Kasich is a moderate figure cut from similar political cloth as Chris Christie, the Republican governor of New Jersey who is failing to revitalise his own presidential prospects and lags far behind in polls.

All of the above were in New Hampshire over Friday and Saturday, along with virtually every other Republican presidential hopeful. The contest is so crowded that few in the party can give a definitive answer about precisely how many presidential contenders there are – let alone name them all. There were, for example, 19 possible presidential contenders in Nashua for the Republican Leadership Summit. Most focused their fire on Hillary Clinton, the only declared Democratic candidate so far.

“We’re blessed as Republicans; we have a strong field of quality people that are running,” Rubio, the Florida senator who formally entered the race this week, told CBS on Sunday. “The Democrats are struggling to find one. We have eight or nine. And I think we are going to be a better party for it.”

Senator Marco Rubio, one of a number of stars in a crowded Republican field, speaks in New Hampshire. Photograph: Brian Snyder/Reuters

The alternative view of the Republican contest is that it is at risk of turning into a circus, with a plethora of aspirants, few of whom stand any chance of winning the nomination – never mind the White House – damaging the reputation of the GOP as they drag the party to the right.

Kasich, who was frequently talked about as a presidential nominee last year but then faded from view, almost pleaded with Republicans in Nashua not to forget him.

“Think about me, would ya,” he told them. “Don’t commit too soon.”

On paper, Kasich is a candidate with good credentials in a general election, although there are doubts he is conservative enough to win over the Republican base. He won re-election to the governor’s mansion in Ohio last year with the kind of overwhelming majority rarely enjoyed in statewide elections.

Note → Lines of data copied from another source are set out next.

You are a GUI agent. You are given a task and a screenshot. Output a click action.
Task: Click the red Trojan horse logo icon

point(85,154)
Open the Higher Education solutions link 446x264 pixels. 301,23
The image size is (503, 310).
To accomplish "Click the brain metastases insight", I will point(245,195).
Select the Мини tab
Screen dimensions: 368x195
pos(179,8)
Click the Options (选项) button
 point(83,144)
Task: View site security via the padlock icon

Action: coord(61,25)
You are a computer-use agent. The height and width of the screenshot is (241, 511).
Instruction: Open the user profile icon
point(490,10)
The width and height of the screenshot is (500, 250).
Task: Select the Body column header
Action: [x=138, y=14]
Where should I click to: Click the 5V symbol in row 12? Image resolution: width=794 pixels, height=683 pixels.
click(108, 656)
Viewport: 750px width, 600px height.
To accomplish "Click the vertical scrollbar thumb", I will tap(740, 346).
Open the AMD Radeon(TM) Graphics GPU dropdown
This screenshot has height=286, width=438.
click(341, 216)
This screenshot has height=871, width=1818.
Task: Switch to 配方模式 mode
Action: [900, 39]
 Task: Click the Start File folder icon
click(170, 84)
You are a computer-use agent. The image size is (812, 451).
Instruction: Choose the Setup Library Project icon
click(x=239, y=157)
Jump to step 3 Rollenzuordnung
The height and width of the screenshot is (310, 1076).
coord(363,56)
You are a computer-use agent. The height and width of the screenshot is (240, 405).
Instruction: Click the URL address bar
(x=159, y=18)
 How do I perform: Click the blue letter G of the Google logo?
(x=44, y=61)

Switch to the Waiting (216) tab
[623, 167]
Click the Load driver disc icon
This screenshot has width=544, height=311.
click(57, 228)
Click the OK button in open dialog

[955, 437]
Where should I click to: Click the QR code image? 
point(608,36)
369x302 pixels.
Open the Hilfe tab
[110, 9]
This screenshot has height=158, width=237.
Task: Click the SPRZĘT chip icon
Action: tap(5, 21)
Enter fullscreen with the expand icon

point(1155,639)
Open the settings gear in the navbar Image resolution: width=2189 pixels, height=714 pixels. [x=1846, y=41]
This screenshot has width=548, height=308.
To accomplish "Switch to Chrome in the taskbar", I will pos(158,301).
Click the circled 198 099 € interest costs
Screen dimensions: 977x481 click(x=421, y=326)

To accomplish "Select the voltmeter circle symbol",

Ohio is a crucial battleground state that has backed every successful presidential candidate since 1968. A fiscal hawk, Kasich has carved out a reputation as a pragmatist, even crossing the Rubicon for Republican governors to expand Medicaid subsidies under a provision of Barack Obama’s signature healthcare law, the Affordable Care Act.

Such moves are akin to blasphemy among the party’s conservative factions. When Kasich appeared at an event in Greenville, South Carolina, on Saturday, flyers were affixed to nearby vehicles warning: “John Kasich Pushing Obama’s Agenda.”

Kasich, who said repeatedly over the weekend that his final decision over whether to run by president would be guided by God, appeared unperturbed by the attacks from the right of his party. Instead he warned against the influence of extremists in the party whom he called “dividers”.

“People want to divide with fiery rhetoric and attacks and all of that,” he told NBC. He added: “I’m not so much into the attack mode and all that other business. I’m into solving problems.”

Kasich added it was time to “stop hanging out in our silos thinking that we’ve got all the answers without realising that you can compromise without losing your principles”.